Need specific tips for talking about your HIV status? Check out some thoughtful ideas here from our friends at POZ.
Add sexual health to your wellness routine.
This step is one of the most important! Sexual health needs to be a part of your wellness routine just like drinking water and exercising. That means going for a regular checkup with your doctor and being tested for STIs, including HIV, as often as you need depending on your sexual activity. Check out some guidance from the Centers for Disease Control and Prevention for STI and HIV screenings recommendations. Then, find a testing site near you at aidschicago.org/testing.

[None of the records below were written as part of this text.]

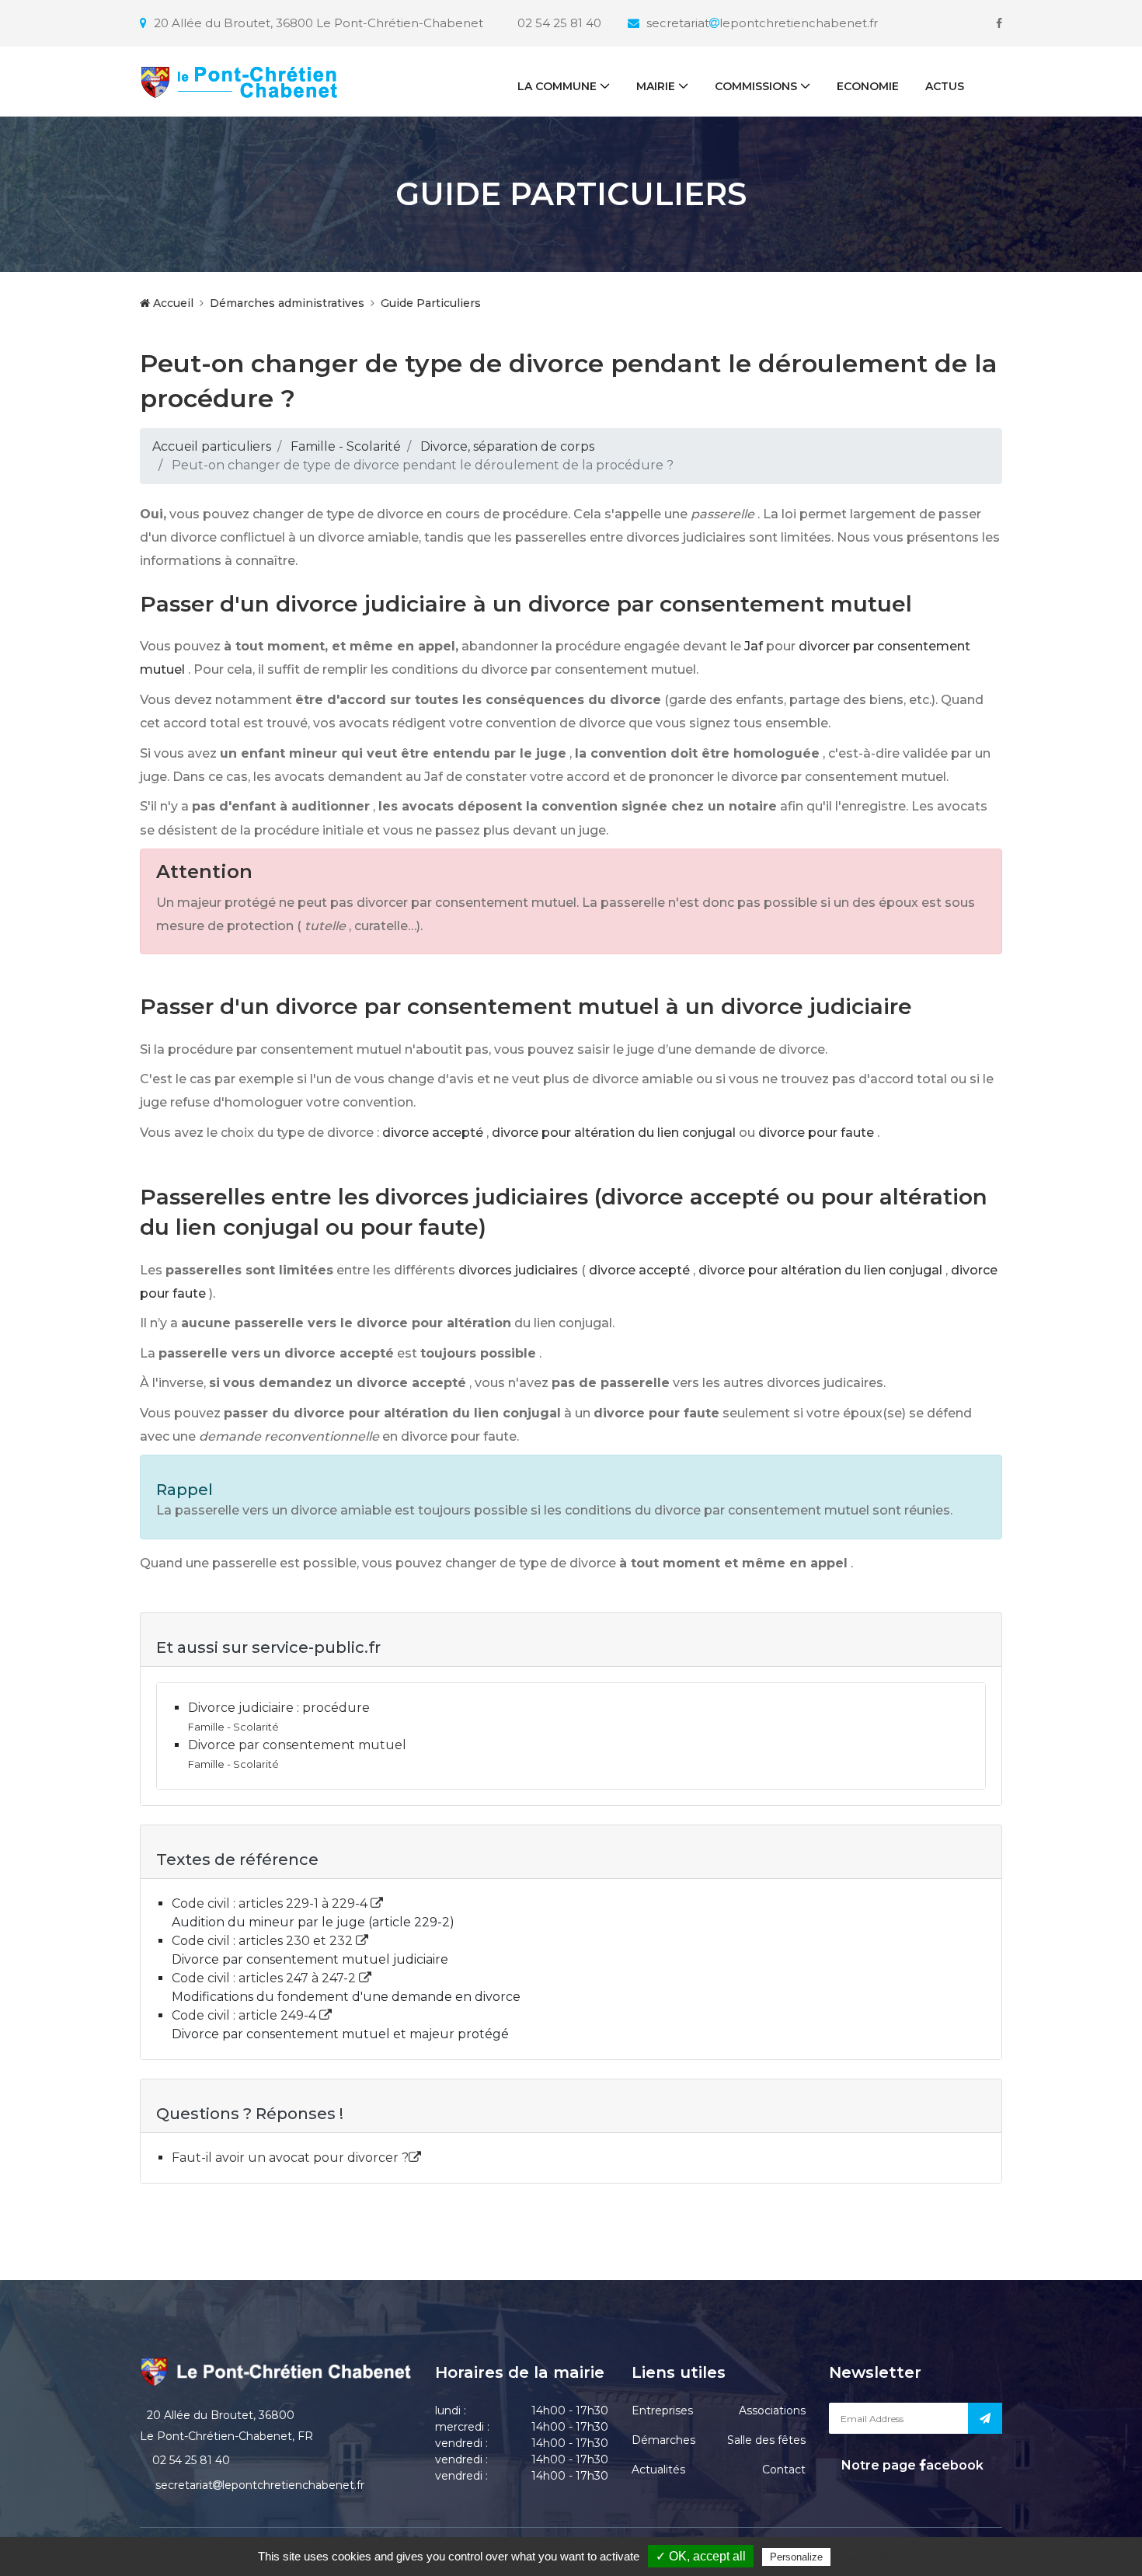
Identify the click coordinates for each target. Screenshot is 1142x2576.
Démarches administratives (287, 303)
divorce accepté (432, 1132)
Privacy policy (867, 2556)
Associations (772, 2410)
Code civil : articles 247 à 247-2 (265, 1978)
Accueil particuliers (211, 446)
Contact (784, 2470)
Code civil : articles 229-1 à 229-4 (271, 1903)
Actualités (658, 2470)
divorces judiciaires (518, 1270)
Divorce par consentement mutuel (297, 1745)
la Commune (557, 86)
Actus (944, 86)
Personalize (796, 2557)
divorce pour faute (816, 1132)
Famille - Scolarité (346, 446)
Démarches (663, 2440)
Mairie (655, 86)
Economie (868, 86)
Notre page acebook (911, 2465)
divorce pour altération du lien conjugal (614, 1132)
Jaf (753, 646)
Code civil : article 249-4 (245, 2015)
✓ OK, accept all (701, 2556)
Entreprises (662, 2410)
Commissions (756, 86)
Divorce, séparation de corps (507, 446)
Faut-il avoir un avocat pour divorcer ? (290, 2157)
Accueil (171, 303)
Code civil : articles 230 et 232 (264, 1940)
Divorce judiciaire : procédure (279, 1707)
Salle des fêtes (766, 2440)
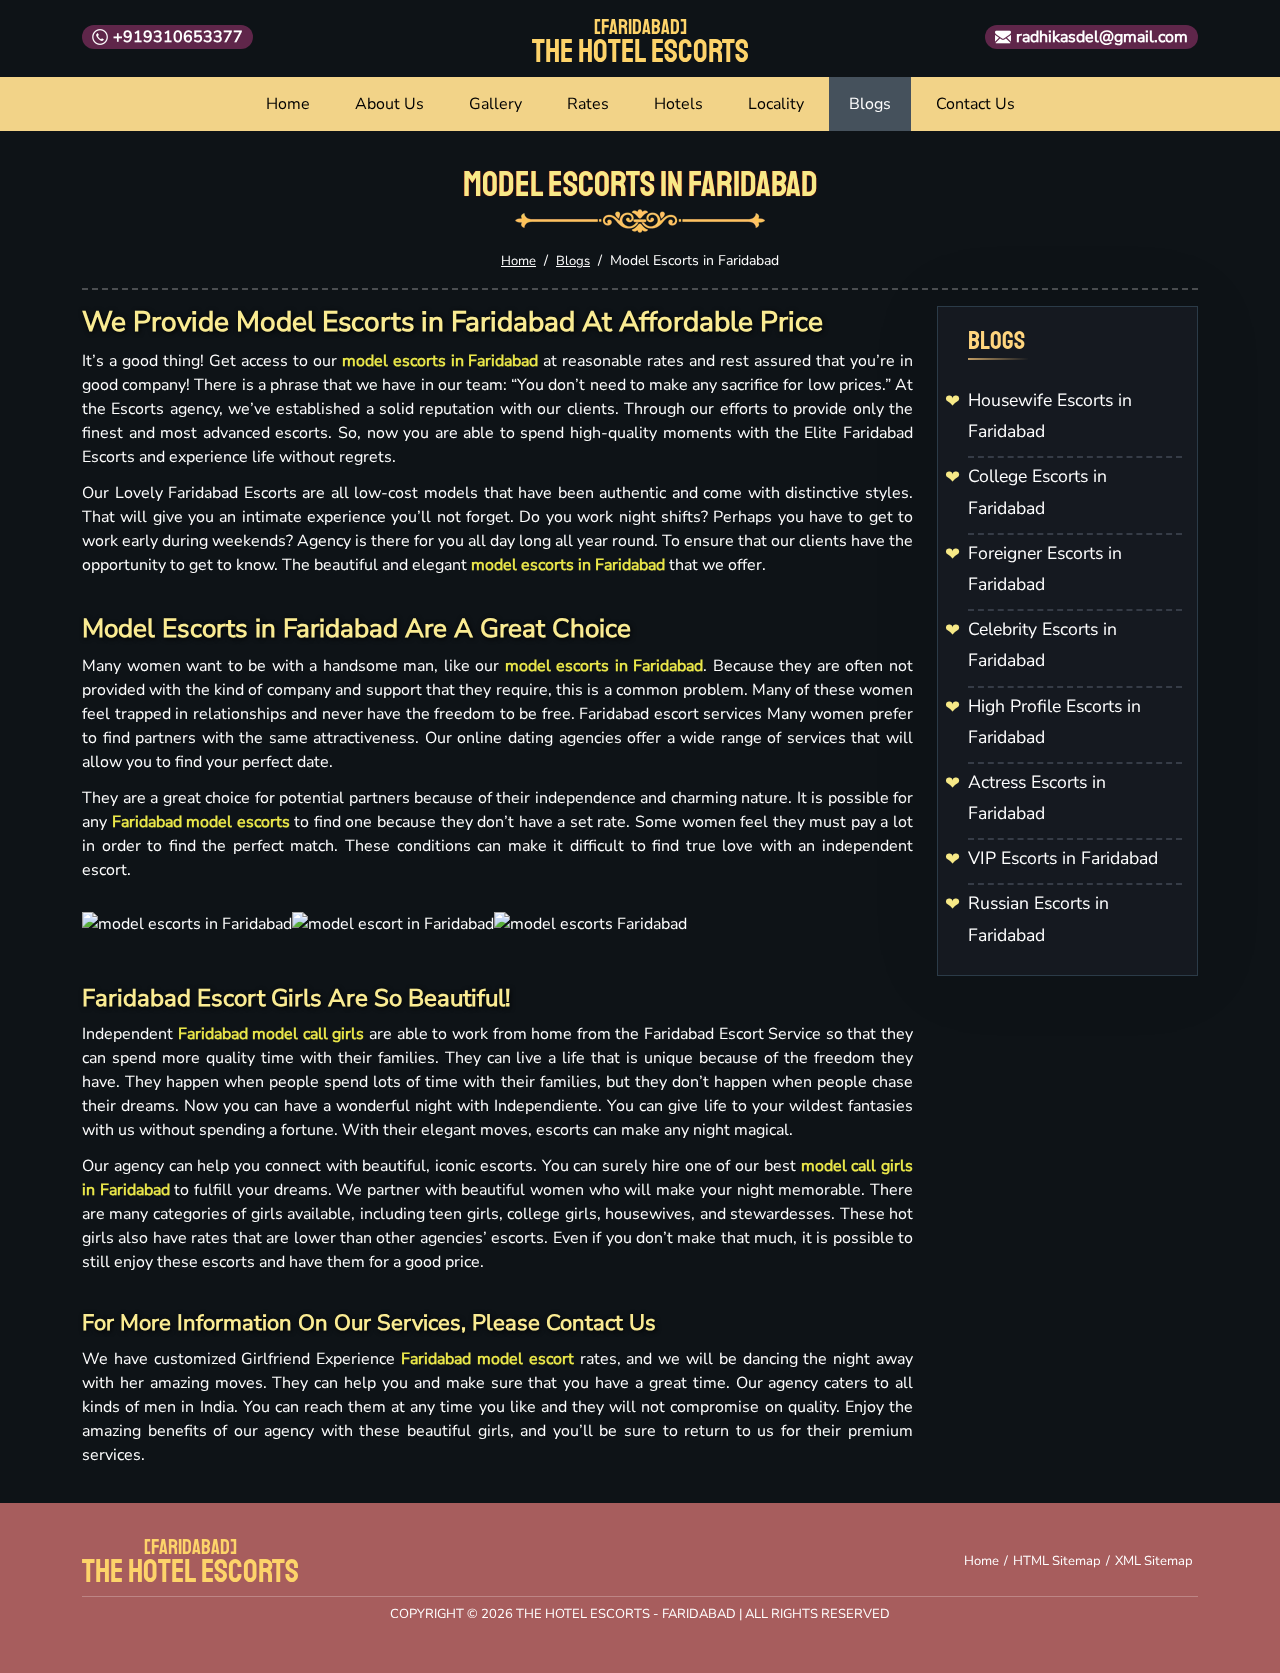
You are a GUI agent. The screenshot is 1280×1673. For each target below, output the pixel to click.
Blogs (870, 104)
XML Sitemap (1154, 1561)
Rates (588, 104)
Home (288, 104)
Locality (776, 104)
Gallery (495, 104)
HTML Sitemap (1057, 1561)
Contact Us (975, 104)
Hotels (678, 104)
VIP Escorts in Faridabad (1063, 858)
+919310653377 (178, 37)
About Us (389, 104)
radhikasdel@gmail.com (1102, 37)
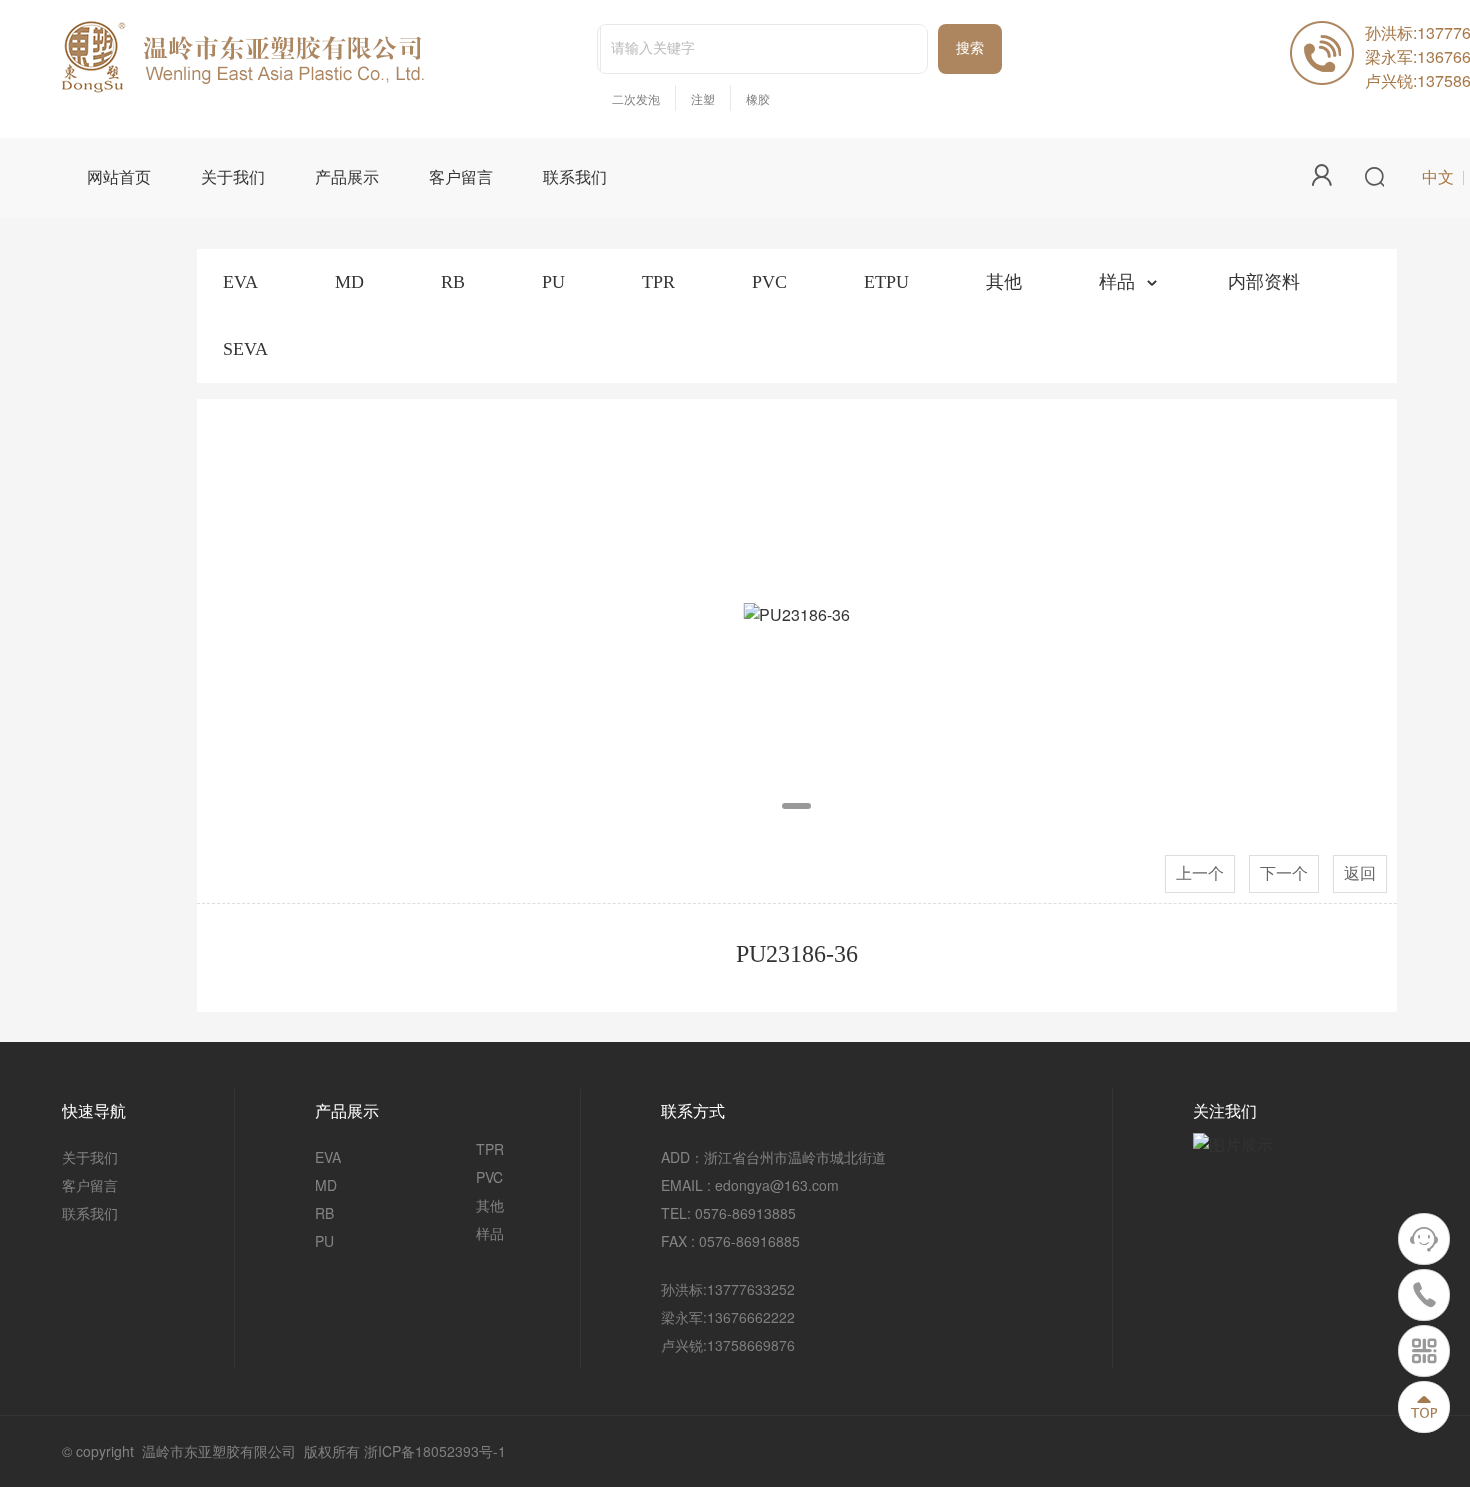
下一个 (1284, 873)
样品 (1117, 282)
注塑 (703, 100)
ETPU (886, 282)
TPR (658, 282)
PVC (769, 282)
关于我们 (233, 177)
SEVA (245, 349)
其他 (1004, 282)
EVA (240, 282)
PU (553, 282)
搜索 (970, 48)
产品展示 (347, 177)
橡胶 (758, 100)
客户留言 (461, 177)
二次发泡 (636, 100)
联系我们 (575, 177)
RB (453, 282)
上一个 (1200, 873)
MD (349, 282)
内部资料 (1264, 282)
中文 (1438, 177)
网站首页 (119, 177)
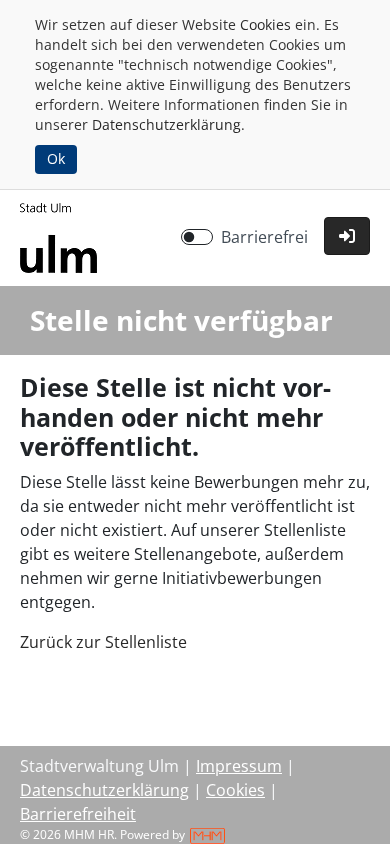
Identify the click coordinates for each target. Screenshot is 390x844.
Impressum (239, 766)
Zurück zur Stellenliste (103, 642)
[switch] (197, 237)
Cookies (265, 24)
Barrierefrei (264, 237)
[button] (347, 236)
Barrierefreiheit (78, 814)
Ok (56, 158)
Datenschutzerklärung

Figure out what ways you prefer to protect your body.
There are so many ways to practice a sexually healthy lifestyle, including internal condoms (a.k.a. female condoms), male condoms and PrEP. You know your sexual habits best. Explore what you like and educate yourself on all the opportunities out there.
Remember, sexual health and happiness are inextricably linked. There is no better time than now to stop being ashamed of sex and start having real conversations about sexual health! Celebrate the month of April (and forever) by pledging to have at least one shame-free and inclusive conversation about sex this month. Commit at aidschicago.org/pledge. Use these tips to help you get started.